Hersey began his academic career at Bucknell University (1954–1959), where he taught drama. He returned to Yale to teach set design in the Drama School, while also pursuing an Art History degree. Following his Ph.D. he began to teach architectural history at Yale. There, he moved through the ranks from assistant professor of art history to associate professor to full professor. In 1992, Hersey was named professor emeritus. He was a popular, though eccentric, professor who ranged widely in scholarly interests—after writing about architecture in Naples he published a book on Victorian architecture in America, then turned to studying anthropomorphism in art. He was a true polymath who played the French horn, worked as a set designer, and had a command of all the major European languages, including Ancient Greek and Latin.
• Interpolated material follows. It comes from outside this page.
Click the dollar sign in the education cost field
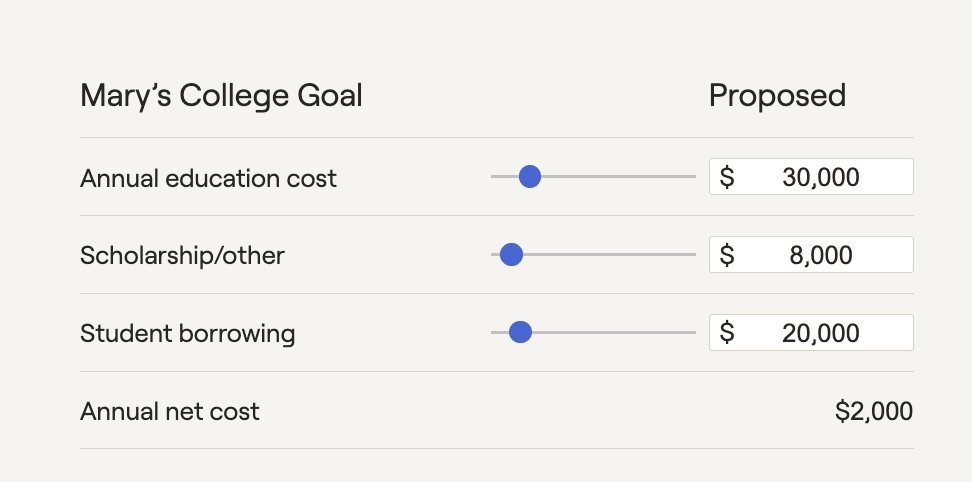Viewport: 972px width, 482px height. (x=727, y=177)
Hersey also served as Director of Restoration Research at the Lockwood–Mathews Mansion in Norwalk, member of the Society of Architectural Historians, and member of The Victorian Society.

==Personal life==
Hersey died in 2007 in his home in New Haven.

==Works==
- Pythagorean Palaces: Architecture and Magic in the Italian Renaissance (1976)
- The Lost Meaning of Classical Architecture: Speculations on Ornament from Vitruvius to Venturi (1988)
- High Renaissance Art in St. Peters and the Vatican (1993)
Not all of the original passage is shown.